What gives with Thanksgiving?

Catlady (Rita Prince Winston) catlady at wicca.net
Wed Oct 10 03:10:48 UTC 2001


--- In HPFGU-OTChatter at y..., foxmoth at q... wrote:
>   
>     In other European-derived cultures, Christmas fulfilled the 
> social and family functions that Thanksgiving Day assumed.  
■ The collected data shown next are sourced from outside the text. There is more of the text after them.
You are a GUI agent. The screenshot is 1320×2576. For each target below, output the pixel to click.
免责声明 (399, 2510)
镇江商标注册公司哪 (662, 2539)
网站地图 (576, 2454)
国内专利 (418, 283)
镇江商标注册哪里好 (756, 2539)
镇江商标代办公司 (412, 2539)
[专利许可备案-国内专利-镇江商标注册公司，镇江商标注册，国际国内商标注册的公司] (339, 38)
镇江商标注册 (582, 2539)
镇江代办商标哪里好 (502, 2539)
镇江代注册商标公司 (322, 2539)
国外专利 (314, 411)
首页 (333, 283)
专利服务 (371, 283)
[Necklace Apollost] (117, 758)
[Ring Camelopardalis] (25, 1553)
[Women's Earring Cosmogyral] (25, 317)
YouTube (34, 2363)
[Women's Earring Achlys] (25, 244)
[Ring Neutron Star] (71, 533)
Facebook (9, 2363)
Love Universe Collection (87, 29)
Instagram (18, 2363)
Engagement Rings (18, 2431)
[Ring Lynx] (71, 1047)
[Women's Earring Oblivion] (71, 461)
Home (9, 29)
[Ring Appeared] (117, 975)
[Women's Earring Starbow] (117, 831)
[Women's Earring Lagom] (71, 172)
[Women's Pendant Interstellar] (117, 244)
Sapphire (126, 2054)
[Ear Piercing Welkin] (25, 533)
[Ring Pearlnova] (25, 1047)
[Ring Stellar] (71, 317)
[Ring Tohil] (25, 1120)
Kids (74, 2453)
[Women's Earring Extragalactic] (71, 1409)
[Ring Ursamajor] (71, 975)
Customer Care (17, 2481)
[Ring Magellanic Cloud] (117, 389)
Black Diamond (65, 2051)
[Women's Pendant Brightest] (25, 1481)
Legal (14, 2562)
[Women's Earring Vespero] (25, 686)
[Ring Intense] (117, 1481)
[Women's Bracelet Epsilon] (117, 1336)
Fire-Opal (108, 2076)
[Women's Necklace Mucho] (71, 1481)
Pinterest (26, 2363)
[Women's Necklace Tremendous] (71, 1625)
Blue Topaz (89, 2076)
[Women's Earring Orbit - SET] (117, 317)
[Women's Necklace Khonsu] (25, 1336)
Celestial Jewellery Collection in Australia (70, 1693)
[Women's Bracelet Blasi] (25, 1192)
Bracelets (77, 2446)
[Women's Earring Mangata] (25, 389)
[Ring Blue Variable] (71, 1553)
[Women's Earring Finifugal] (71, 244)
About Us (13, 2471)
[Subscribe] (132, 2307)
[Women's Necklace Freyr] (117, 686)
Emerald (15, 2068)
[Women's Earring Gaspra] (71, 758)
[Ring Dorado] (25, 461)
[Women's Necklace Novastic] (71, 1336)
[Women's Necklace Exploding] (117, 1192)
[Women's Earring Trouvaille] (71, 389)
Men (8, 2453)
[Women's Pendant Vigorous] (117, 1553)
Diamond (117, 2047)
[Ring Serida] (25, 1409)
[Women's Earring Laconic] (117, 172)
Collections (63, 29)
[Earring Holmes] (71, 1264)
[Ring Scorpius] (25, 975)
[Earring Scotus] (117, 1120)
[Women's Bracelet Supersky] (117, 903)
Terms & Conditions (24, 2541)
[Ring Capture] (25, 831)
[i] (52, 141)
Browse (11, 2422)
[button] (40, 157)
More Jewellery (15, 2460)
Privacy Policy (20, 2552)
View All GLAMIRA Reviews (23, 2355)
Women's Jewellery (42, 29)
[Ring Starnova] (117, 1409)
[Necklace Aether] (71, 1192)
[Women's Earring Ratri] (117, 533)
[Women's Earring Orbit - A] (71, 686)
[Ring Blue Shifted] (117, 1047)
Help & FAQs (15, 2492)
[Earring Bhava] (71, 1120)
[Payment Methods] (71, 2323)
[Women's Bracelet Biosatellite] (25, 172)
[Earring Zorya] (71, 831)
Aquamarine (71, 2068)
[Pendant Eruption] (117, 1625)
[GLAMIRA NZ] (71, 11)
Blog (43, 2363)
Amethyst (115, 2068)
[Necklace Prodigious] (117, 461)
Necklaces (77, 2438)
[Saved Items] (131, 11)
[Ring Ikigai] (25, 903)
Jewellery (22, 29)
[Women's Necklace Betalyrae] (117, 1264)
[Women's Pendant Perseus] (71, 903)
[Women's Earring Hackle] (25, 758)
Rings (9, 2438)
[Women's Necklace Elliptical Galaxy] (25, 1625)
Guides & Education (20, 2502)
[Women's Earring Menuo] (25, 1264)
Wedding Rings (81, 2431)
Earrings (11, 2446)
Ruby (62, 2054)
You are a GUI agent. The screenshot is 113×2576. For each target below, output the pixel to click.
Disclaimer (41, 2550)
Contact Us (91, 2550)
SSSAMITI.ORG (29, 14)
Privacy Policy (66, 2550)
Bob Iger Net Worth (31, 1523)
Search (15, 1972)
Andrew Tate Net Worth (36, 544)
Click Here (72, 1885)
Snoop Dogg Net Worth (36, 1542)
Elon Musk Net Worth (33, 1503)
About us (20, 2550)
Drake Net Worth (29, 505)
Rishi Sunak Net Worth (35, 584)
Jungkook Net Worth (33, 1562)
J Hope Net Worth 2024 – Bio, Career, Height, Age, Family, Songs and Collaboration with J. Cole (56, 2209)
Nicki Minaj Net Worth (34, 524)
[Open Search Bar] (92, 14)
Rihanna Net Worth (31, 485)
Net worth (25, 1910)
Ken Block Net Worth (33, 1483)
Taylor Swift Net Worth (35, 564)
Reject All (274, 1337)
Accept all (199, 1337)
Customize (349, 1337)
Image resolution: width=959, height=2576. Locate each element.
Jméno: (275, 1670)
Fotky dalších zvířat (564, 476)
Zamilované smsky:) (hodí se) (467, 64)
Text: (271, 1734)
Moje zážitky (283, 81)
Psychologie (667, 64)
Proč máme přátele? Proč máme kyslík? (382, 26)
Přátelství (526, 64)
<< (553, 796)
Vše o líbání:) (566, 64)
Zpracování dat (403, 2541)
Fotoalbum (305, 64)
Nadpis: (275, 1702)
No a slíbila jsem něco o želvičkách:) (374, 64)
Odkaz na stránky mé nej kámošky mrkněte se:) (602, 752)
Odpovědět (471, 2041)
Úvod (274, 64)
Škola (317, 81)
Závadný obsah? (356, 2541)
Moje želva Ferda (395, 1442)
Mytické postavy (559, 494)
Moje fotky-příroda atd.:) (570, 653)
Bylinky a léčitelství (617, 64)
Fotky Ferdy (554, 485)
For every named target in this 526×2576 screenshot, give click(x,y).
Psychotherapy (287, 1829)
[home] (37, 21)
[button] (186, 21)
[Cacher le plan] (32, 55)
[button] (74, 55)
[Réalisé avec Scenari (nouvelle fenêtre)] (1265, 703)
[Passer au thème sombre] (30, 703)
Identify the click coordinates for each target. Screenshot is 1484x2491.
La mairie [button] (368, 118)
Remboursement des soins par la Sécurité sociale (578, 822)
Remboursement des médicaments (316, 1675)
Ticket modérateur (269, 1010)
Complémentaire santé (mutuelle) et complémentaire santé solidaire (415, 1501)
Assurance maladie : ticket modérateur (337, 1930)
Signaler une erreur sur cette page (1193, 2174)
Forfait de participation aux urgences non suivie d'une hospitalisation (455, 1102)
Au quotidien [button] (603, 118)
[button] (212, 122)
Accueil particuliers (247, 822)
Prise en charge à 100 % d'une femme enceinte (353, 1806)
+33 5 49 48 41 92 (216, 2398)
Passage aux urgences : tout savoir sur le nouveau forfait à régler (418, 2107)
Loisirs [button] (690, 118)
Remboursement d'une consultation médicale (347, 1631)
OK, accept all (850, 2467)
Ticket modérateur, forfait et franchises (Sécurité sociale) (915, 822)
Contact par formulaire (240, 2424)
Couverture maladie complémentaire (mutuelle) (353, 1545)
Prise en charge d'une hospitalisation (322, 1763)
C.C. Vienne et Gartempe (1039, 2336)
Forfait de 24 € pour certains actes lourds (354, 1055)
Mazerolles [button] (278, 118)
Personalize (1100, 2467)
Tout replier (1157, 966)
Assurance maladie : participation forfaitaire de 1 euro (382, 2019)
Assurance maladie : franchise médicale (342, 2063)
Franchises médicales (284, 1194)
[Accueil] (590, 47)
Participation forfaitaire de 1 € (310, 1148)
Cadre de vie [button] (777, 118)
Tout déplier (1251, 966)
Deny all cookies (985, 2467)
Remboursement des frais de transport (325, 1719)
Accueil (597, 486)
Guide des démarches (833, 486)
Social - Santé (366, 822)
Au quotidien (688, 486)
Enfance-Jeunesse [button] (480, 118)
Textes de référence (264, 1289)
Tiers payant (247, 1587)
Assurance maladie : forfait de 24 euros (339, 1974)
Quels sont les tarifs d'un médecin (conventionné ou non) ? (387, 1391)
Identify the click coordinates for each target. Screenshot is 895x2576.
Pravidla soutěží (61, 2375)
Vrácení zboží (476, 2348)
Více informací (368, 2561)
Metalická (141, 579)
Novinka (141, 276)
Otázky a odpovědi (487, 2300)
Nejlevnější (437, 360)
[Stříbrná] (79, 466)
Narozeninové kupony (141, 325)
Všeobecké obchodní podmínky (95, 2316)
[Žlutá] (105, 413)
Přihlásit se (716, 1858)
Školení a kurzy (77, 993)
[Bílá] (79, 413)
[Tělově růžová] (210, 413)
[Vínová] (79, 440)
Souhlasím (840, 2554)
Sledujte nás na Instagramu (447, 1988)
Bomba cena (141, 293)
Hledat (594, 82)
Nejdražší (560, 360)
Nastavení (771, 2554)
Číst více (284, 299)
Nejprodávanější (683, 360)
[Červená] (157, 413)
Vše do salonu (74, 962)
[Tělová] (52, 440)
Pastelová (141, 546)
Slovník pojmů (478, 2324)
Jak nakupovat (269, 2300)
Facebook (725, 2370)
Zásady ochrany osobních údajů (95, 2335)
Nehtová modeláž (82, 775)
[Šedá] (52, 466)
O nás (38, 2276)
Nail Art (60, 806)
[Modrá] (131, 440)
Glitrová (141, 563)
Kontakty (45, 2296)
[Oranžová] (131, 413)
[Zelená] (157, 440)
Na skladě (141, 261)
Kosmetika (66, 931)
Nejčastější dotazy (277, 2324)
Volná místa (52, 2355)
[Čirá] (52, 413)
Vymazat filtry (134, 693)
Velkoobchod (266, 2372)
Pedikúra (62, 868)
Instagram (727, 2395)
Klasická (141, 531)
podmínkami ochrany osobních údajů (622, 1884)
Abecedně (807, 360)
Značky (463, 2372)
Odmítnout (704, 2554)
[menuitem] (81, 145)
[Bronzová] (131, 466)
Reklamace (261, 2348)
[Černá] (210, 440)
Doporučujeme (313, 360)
I know more about Britain than Europe. Various parts of Britain had 
various autumn (not Christmas) Harvest-related celebrations at 
various times, such as Lughnasadh / Lammas (Loaf-mass) in August, 
Michaelmas near Equinox, and Halloween / Samhain. I believe that the 
ghost of Lammas lingers in the form of August Bank Holiday (and in 
USA as Labor Day), and there are also Harvest Home services in 
churches on some Sunday in Autumn. 

> It was part of the same movement that brought us women's magazines
> and Mother's Day.

There was some American woman nothing better to do with her time than 
lobby state legislatures and Congress to establish a Mother's Day 
holiday, and the date she lobbied for was her own mother's birthday, 
but the idea of a holiday for mothers goes back a ways in England, 
where the fourth Sunday of Lent was called Mothering Sunday because 
all the boys and girls (young men and young women) who were away as 
apprentices or house servants were given that day off to go home and 
visit their mothers. The reprint of a Victorian book of then-quaint 
customs from which I got that info said that it was traditional for 
the young-uns to bring their mothers a simmel cake, which was 
described like fruitcake inside but the outside was so rock-hard that 
foreigners who were given simmel cakes didn't know what to do with 
them and one Frenchman broke a chisel trying to chisel one open. And 
the reprinter's footnote said that the old Mothering Sunday had been 
replaced by the American Mother's Day under the influence of GIs 
stationed or on leave in Britain during WWII.